_Data supplied_:
"""

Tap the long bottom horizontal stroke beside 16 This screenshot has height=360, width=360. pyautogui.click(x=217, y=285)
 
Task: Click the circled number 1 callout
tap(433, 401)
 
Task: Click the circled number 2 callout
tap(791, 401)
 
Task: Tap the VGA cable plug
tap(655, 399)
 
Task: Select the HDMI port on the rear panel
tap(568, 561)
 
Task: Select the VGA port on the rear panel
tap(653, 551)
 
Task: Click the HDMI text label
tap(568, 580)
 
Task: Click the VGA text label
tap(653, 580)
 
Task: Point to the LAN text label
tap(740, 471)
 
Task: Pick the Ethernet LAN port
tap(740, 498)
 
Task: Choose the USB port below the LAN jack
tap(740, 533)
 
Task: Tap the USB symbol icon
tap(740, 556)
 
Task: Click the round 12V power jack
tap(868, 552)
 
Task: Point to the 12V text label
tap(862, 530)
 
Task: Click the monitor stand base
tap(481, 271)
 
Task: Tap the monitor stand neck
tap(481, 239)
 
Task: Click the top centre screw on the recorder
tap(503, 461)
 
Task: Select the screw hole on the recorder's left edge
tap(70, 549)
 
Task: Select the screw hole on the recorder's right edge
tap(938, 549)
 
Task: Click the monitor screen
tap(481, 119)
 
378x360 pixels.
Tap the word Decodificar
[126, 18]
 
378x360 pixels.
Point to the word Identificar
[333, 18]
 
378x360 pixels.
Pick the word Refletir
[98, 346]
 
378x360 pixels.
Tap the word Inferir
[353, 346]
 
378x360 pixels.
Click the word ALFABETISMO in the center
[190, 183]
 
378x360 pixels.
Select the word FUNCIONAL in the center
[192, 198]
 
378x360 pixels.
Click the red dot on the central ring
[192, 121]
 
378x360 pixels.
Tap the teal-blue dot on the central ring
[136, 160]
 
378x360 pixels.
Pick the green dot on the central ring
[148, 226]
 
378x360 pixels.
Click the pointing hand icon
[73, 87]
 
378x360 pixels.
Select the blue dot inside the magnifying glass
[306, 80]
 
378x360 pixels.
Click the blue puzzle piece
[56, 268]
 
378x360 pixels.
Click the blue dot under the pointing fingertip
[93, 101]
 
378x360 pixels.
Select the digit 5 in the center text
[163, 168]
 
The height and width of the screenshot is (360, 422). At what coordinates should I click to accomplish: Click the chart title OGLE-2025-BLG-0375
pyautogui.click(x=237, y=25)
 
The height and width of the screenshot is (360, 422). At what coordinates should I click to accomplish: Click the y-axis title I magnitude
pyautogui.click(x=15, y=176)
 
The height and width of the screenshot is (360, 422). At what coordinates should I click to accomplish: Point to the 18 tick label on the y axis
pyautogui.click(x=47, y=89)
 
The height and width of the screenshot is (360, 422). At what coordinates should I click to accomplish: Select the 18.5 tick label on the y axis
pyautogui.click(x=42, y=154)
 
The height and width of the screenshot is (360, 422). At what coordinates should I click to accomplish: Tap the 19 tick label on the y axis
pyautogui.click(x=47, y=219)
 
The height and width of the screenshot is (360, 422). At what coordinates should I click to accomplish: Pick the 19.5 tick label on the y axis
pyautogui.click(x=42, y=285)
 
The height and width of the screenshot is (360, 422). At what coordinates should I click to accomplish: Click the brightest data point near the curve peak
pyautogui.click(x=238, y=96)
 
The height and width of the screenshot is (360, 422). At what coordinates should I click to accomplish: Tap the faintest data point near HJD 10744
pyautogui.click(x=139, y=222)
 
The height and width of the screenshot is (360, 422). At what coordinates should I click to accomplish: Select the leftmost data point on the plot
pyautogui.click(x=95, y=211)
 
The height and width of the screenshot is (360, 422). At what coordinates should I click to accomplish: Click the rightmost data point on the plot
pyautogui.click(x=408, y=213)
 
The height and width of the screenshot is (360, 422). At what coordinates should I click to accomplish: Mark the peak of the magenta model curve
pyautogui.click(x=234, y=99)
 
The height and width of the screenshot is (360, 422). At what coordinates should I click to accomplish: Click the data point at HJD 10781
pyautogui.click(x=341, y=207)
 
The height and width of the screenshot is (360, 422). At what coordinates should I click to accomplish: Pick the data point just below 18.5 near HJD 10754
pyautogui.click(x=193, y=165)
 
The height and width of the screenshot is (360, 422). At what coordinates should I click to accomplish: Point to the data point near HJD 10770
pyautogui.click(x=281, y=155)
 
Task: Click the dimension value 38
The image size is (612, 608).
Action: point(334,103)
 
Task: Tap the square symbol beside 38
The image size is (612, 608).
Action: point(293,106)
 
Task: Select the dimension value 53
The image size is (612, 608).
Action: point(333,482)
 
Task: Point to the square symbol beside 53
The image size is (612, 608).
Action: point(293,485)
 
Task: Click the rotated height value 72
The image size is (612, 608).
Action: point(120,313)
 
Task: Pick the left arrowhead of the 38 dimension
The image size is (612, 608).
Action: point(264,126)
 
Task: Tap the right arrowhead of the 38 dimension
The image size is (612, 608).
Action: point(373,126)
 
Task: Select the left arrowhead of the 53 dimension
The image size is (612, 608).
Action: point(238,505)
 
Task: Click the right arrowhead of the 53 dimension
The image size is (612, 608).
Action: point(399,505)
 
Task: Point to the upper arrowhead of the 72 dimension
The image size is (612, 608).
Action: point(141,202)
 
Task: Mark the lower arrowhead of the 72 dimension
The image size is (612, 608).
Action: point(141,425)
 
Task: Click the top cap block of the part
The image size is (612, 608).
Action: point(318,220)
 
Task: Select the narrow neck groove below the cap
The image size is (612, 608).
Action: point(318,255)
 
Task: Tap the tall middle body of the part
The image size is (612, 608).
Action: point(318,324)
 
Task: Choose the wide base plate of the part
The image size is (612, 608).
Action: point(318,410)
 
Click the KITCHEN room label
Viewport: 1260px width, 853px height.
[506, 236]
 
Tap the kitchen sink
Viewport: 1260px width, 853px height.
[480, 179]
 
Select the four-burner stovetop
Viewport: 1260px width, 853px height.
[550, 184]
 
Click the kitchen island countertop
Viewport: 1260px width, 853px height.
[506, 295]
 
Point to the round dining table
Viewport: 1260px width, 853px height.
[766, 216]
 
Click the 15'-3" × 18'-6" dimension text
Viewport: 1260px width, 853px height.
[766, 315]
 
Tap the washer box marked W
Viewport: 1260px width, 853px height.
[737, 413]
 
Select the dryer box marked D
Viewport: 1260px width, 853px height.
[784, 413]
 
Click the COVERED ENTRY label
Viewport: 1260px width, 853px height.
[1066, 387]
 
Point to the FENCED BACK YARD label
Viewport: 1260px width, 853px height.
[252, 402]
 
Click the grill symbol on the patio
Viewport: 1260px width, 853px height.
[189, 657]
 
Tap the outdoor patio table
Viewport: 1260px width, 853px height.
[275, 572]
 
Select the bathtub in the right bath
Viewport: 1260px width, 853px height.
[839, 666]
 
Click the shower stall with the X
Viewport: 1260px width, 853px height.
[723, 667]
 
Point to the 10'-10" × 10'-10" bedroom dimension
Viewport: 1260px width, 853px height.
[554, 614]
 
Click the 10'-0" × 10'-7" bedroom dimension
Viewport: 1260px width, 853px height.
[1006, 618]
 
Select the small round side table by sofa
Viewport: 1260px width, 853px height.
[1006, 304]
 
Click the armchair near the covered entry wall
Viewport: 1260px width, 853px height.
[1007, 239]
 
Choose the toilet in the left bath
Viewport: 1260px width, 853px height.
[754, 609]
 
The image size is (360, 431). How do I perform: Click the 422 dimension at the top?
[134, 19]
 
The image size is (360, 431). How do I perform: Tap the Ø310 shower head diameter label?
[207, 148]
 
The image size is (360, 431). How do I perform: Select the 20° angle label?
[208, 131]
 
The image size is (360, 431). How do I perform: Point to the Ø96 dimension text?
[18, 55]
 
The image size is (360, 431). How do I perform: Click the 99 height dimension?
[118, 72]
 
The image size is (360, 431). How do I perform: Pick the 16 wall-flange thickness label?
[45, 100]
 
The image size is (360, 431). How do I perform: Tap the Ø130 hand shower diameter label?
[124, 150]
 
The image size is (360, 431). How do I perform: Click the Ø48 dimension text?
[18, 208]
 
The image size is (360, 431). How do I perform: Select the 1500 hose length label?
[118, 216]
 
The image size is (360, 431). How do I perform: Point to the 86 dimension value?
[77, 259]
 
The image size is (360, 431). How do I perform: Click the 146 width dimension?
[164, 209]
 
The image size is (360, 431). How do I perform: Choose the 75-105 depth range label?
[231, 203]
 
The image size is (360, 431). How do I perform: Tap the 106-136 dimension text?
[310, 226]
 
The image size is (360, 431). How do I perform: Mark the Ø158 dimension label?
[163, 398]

"""

_Goal_: Return every line of the data above that contains the word "circled". Case counts.

_Response to this exercise_:
Task: Click the circled number 1 callout
Task: Click the circled number 2 callout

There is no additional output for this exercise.